The episode will air at 11 p.m. today, with chefs put to the ultimate test of culinary skill, business acumen and tenacity required to be an executive chef. Beyond the basics of creating a couple of dishes for Merriman to sample, the chefs are given full run of the restaurant for one night and tasked with creating their own menu and serving a packed house of the restaurant’s best customers.
It's not just made-for-television stuff because of the show's real-life implications, according to Carrie McCully, a New York- and L.A.-based professional culinary recruiter, who takes her work very seriously.
In a phone interview earlier today, she said, job seeking on the show "is absolutely harder because they have cameras all around and they're under a tremendous amount of stress. They're literally going in and creating a menu, sourcing all the products, working with a team they never met before, and serving local patrons of the restaurant. It's much harder than the average interview.
"I've never had one chef who didn't say that it was the toughest interview they'd had in their life, and it's been a career changer.
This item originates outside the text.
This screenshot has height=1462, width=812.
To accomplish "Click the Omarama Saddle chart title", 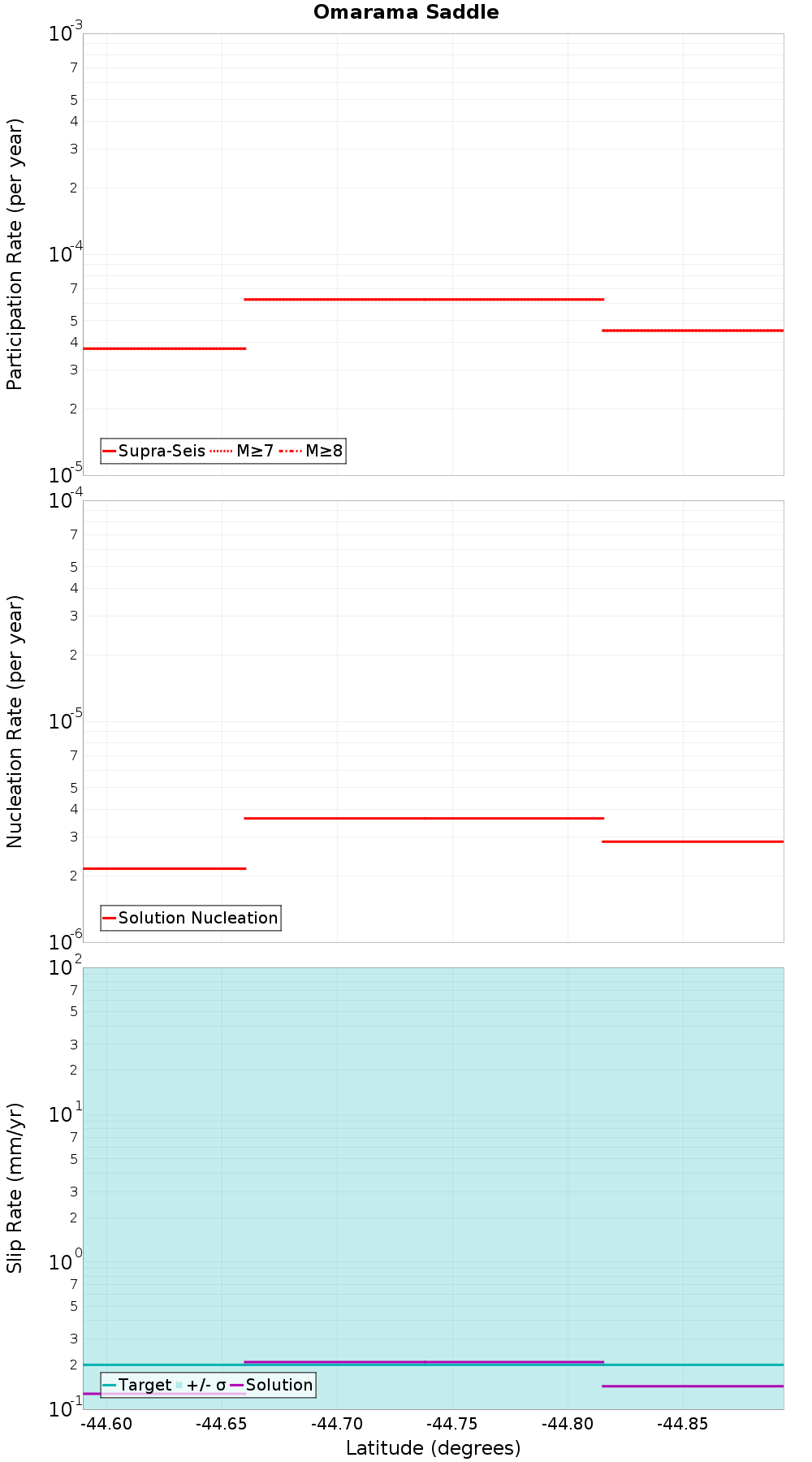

Once they experience it, everything else always seems like a piece of cake."
It marks a big commitment to the hosting restaurant as well, who entrusts the chefs with the premises, all its equipment, and its clientele. Though throughout the process, McCully said she and Merriman, one of the architects of the Hawaii Regional Cuisine movement, were right there to observe the chefs' working methods.
"It's important for him to create the right team because he's often on the road, and has to know this person is capable, so he's watching every movement the chefs are making," McCully said, while adding, "Peter is such a professional. He's had so much experience and has a terrific sense of humor, so it's really hard to ruffle his feathers. There were a lot of laughs (over the chef's blunders), like that's happened before."
Carrie McCully
It wasn't too long ago that McCully was recruited for television herself. As a culinary expert working in marketing and public relations, she said, over time she'd hear about chefs who were leaving their jobs and chefs who were out of work, and started making recommendations to restaurateurs. In such a high-stakes industry, her recommendations were invaluable and she parlayed it into a new career, now as principal of Force of Nature Media.
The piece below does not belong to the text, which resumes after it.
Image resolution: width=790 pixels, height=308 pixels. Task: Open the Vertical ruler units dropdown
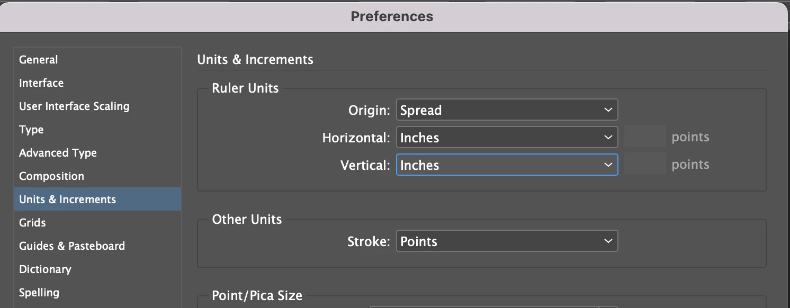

A visit to L.A. to check out the culinary scene brought her to the attention of The Food Network, which had wanted to launch "Chef Hunter," but had been searching for someone like McCully for a year.
"I'm not a television person," she said. "It's my job to put my clients on TV. Before, no one ever cared about what I did for a living."
But she turned out to be a natural. "I'm not uncomfortable in front of the camera because I really believe in what I'm doing. I'm probably a frustrated executive chef myself."